By 9am Tuesday morning I was able to walk around the house doing minimal things - like pour myself a cup of coffee or sit on the couch. The pain had mostly subsided by this time and I was slightly disappointed. I knew I hadn't passed the baby and I didn't want to have to deal with more contractions. I thought maybe my body had tried to pass the baby but for some reason it wouldn't let the process fully happen. Mentally and emotionally I was ready to say goodbye, but physically my body wasn't. I was anxious and nervous for what was going to happen next. Would I need a D&C after all? How much longer is this going to go on? I had been carrying a baby, with no heartbeat, for almost 10 days now and I was so mentally, emotionally and now physically exhausted that I just wanted this all to end.

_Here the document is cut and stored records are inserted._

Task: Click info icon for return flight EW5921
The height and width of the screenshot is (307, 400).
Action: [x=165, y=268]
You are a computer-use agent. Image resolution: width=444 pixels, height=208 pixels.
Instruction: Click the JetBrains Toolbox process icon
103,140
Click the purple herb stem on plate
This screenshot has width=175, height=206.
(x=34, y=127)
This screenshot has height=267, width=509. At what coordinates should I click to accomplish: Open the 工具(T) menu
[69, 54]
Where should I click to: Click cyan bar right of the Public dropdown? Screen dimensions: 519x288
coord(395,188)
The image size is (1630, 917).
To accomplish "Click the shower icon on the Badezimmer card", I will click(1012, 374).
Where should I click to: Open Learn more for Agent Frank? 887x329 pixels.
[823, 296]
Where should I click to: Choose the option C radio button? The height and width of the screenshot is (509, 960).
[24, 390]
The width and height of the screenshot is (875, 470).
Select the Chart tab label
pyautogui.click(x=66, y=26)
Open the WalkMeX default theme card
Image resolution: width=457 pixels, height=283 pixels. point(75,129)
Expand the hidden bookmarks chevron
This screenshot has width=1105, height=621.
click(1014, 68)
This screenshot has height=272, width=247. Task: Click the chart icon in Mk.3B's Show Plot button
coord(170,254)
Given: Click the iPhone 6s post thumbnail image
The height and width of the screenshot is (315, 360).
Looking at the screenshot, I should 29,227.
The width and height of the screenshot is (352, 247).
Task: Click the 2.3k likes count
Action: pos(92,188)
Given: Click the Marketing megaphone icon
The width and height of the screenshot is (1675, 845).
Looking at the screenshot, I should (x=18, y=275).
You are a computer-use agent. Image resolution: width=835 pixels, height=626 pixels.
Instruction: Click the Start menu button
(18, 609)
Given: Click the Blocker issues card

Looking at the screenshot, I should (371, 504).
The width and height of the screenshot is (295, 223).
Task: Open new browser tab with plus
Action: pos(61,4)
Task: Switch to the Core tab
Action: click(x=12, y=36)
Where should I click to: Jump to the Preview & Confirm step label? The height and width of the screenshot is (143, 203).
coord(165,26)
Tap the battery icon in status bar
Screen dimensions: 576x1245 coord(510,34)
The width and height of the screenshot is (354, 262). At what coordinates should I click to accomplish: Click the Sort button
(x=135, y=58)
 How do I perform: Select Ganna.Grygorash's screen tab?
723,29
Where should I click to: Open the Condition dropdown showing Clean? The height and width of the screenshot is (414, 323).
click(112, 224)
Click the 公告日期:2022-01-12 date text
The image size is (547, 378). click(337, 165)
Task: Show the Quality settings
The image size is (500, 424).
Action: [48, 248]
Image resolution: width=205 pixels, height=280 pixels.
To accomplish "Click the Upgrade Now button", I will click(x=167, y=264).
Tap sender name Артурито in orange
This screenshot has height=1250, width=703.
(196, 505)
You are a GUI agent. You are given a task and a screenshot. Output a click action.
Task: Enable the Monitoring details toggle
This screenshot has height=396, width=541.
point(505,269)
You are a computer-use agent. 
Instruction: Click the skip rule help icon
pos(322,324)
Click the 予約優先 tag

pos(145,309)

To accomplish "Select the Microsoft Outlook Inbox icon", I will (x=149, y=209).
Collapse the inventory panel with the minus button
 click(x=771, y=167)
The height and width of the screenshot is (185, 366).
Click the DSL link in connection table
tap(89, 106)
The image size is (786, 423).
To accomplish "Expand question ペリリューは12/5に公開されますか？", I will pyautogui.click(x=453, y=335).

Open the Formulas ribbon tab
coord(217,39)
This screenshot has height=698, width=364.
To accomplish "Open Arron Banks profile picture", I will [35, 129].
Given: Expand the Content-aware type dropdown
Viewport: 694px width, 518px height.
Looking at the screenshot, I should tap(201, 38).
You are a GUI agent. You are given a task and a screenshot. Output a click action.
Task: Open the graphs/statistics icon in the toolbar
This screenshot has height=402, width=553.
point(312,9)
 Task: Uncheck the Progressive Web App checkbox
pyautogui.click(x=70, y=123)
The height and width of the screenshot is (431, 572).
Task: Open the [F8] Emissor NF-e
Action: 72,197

Finally at 10:30am, on Tuesday May 20, 2014, I felt like I had to push. Like I had to go to the bathroom (number 2) and as I ran to the bathroom, the second I sat, I felt this huge WOOSH. I knew what had just happened - it was finally time to meet and say goodbye to baby December. I had passed a clot about the size of a large lemon and baby December was about the size of a raspberry. I could see the baby because he/she was a white see-through-ish color and looks exactly like the photos do on the "what to expect" app. (It's crazy how accurate those photos are) I could make out our baby's tiny little head, body, stubby arms and legs. It was a surreal moment and one I pray to never experience again! I called my husband, let him know what had just happened and after a wave of tears, heartache and emotion, we said goodbye to baby December....our baby December.